Thursday, July 2, 2015

New Dreams


I have been drawn to the story of Lazarus lately.  (John 11:1-44)
Even though I haven’t recently experienced an actual death, there have been a series of “deaths” along this journey that we have been on with our Michael.

It started over 20 years ago when we had to die to the dream of a healthy baby and immediately thrown into the world of genetics, hospital stays and surgeries. We had no idea what life would look like for him or for our family, but we knew it would never be the same. We discovered we had deep unspoken dreams that we didn't even know were there. 
Dying to dreams would become a way of life, but with every dream that died there seemed to be a new dream that took its place:

 -Your son will most likely never speak….so we’ll find an alternative form of communication that he will be able to master and let us know what he wants and what is on his heart.

 -Your son will never reach a level of independence to the point that he could live on his own….so he’ll be eccentric Uncle Michael who is different from everyone else we know, but is a lot of fun!
 
-Not many people will "get" your son as his behaviors and appearance become progressively "not normal"....so my family will learn to laugh and take things in stride!

 -The country you are living in does not have what your son needs….so we’ll leave a ministry and people we dearly love and take him home and find what he needs there.

 -Even though your son has multiple issues, he will most likely outlive you and will need longer care than you will probably be able to provide.…so he’ll eventually live with siblings and their families and be just as loved as he is in our home.

 -Your son’s health is getting fragile and we cannot tell you what his future condition will be.…but he has a huge family who loves and adores him unconditionally and will find answers and care for him no matter what.

 -Your son is developing aggressive behaviors that require more than just behavioral plans to solve….so we’ll find a great psychiatrist who will help find answers to give him peace.

 -Your son’s issues are bigger than the behavioral plans and medications we are able to provide….so we’ll find the best hospital in the country and get him the help he needs.

 -Your son’s issues are more complicated than we thought and 4 months won’t be long enough for us to get a plan in place.…so we’ll fight insurance as long as we have to and travel across the country to visit him for as long as it takes.

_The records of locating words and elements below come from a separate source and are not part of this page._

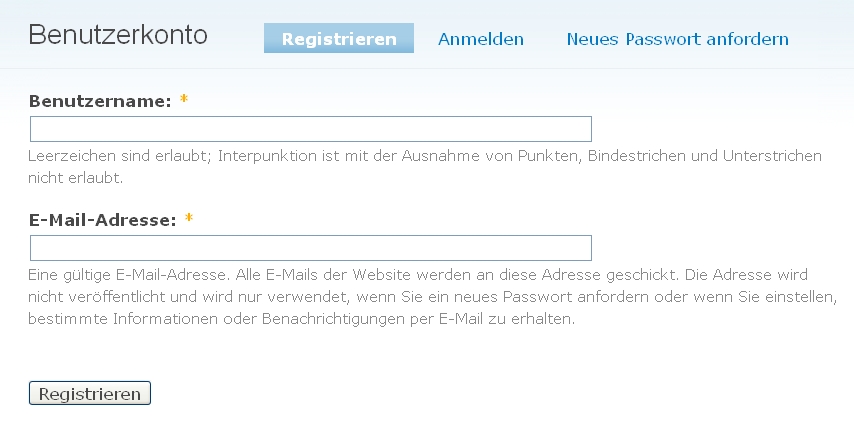Click the e-mail description paragraph below the field
Screen dimensions: 854x428
click(x=430, y=297)
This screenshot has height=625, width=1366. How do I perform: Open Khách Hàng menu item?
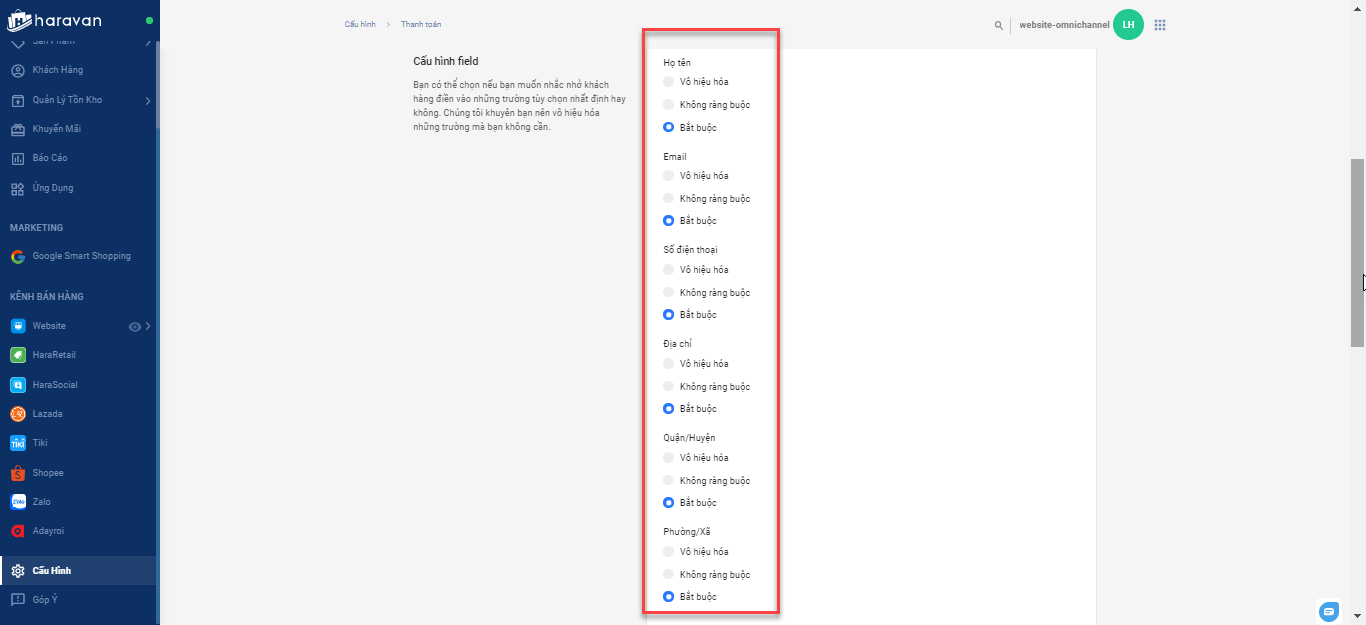[x=57, y=71]
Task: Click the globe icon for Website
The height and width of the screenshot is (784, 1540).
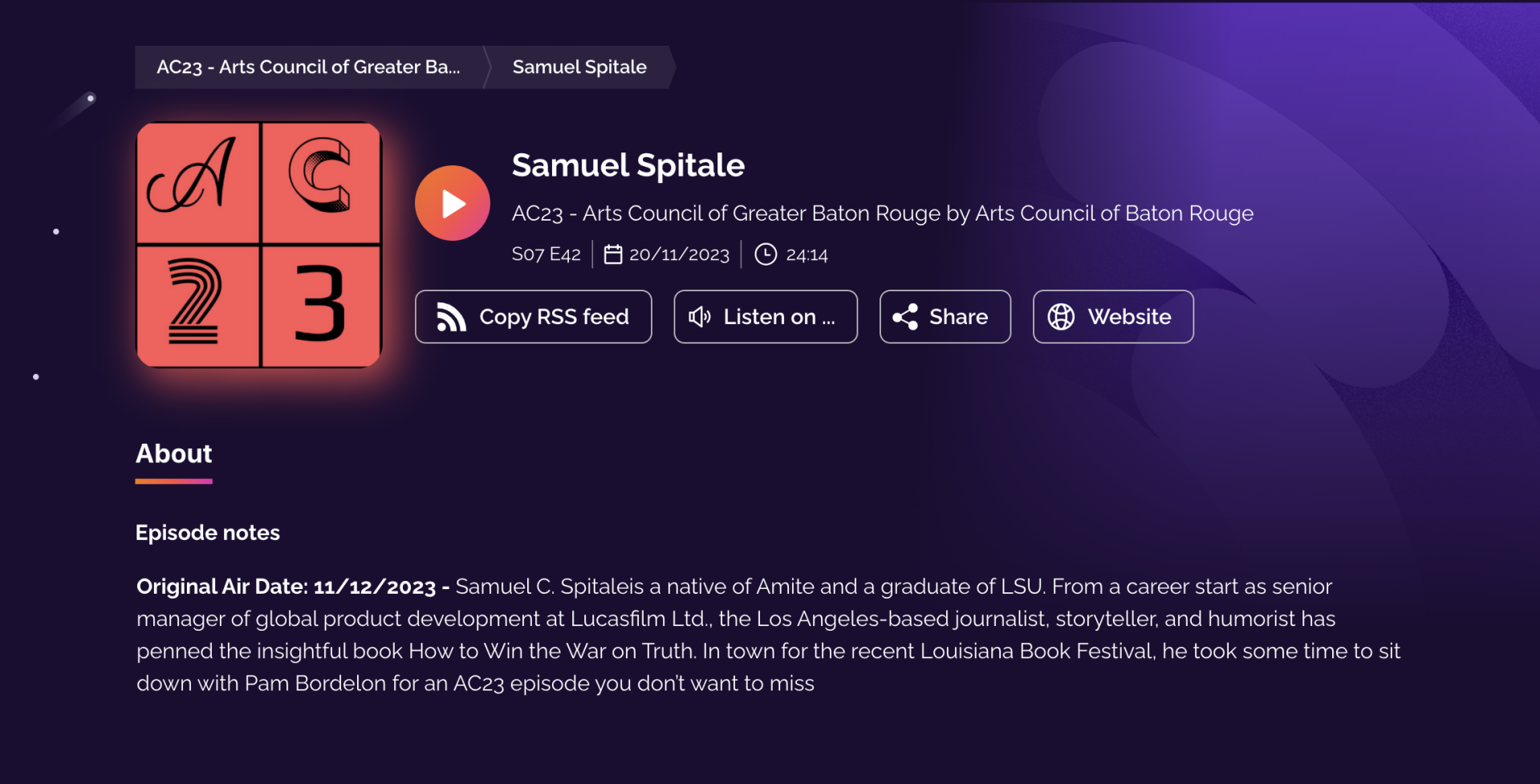Action: 1061,317
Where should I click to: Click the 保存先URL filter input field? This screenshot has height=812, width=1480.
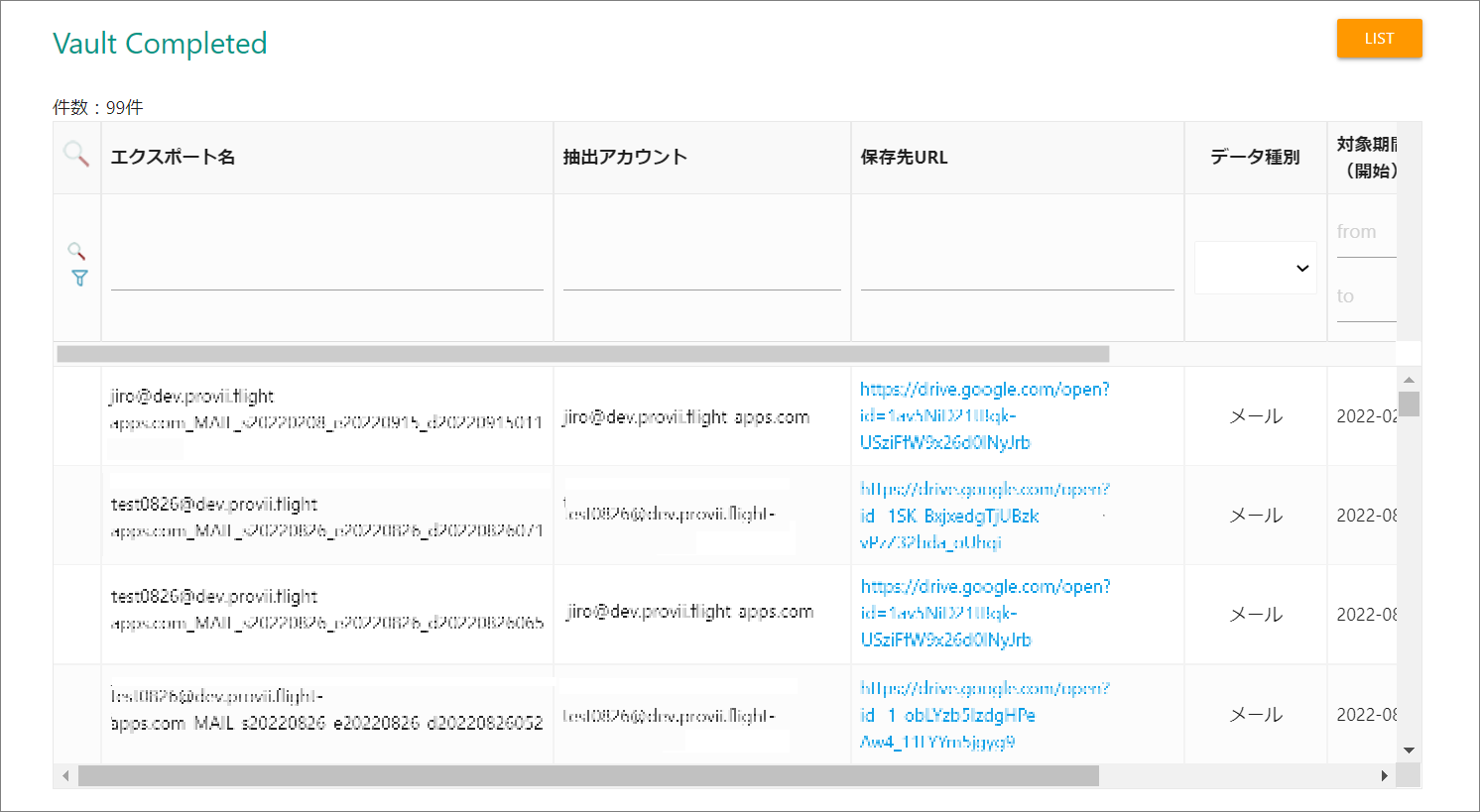click(1017, 273)
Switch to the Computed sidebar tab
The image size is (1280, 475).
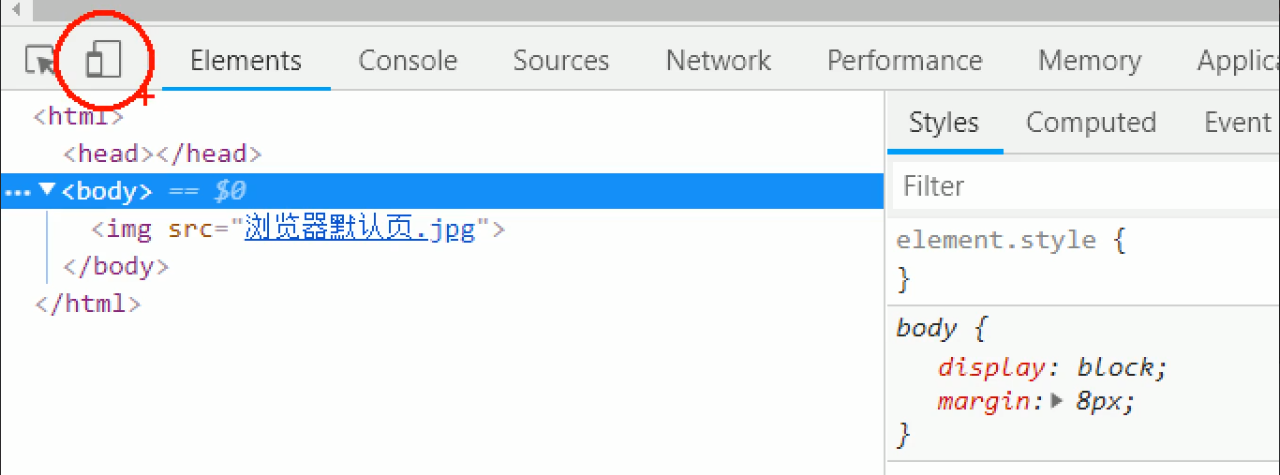pos(1091,122)
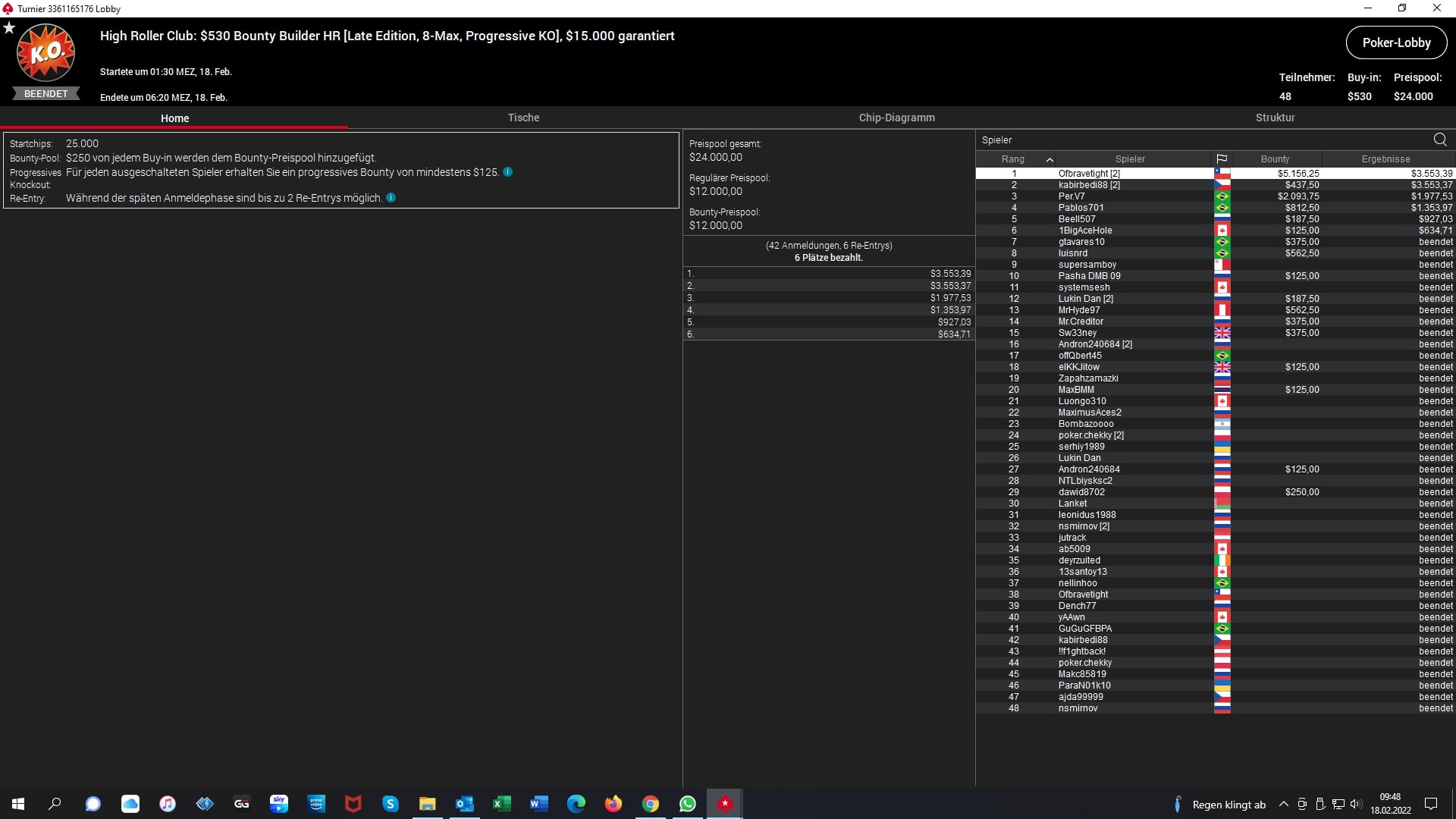Image resolution: width=1456 pixels, height=819 pixels.
Task: Open the Poker-Lobby button
Action: pos(1395,43)
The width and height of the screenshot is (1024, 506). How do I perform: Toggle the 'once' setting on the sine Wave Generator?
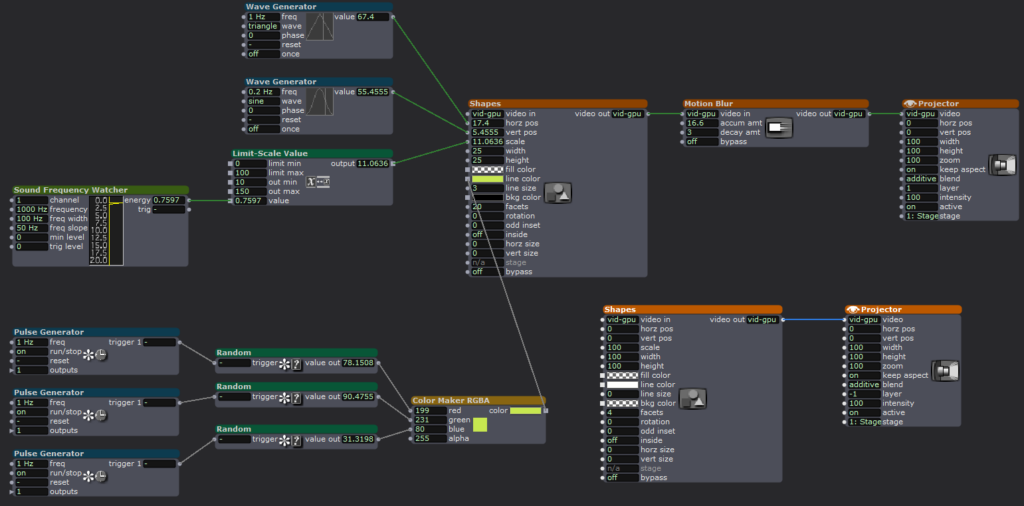pos(263,129)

 -Your son’s aggression is bigger than what you are going to be able to manage at home, even if you hire a full-time staff. He needs more than you can do for him ….so…….soooooo…...so we will find the closest place possible that can care for him and try our best to trust others to do what we long to do ourselves.

 -Your son will need to learn to cope without you, with a certain level of physical pain, to a large degree locked inside his own little world, and for some unknown reason will continue to express himself through aggression with people who know how to manage that and care for him. He will be “ok”, but you don’t get to define or demand what “ok” looks like in his life……..so…….so I can’t seem to find a dream to replace that!

 As I reflect on the story of sisters who lost a brother they dearly loved, I understand their disappointment that Jesus didn’t do what they asked him to do and knew he could have done.

 “But we sent for you in plenty of time!"

"But we know how much you love our brother, and you’ve allowed this to happen! "

"But resurrection and heaven don’t give me a lot of comfort in my grief today!”

 “But I still believe you are who you say you are even though my heart is broken.”

(my paraphrase from John 11)

 It’s interesting to me that, even though Jesus knows that he is going to raise Lazarus from the dead, he doesn’t try to console them with what is about to happen. Instead he is “deeply moved” and weeps with them right where they are in that moment.

 For some reason grief after death is important, even if resurrection is coming.

 Today as Jim and I grieve the loss of deep hopes and dreams, as we miss our son desperately, as we try to trust him to others and not become consumed with worry, we feel Jesus weeping with us. But there is a quiet whisper in my heart that says…..

“But you don’t know what resurrection is going to look like. Go ahead and grieve, it is an important part of the process, but don’t forget that I am who I said I am, and you cannot see what’s coming.”

 I don’t get to define what “ok” looks like for my son, and I don’t get to determine what resurrection looks like in our lives or in his. But I know we have a Savior who does not stay on a cross or leave people grieving at the foot of it.

 I will let him give the new dream when the time is right and trust that he has placed dreams in the heart of my silent son as well.

 And we will hope in the life to come!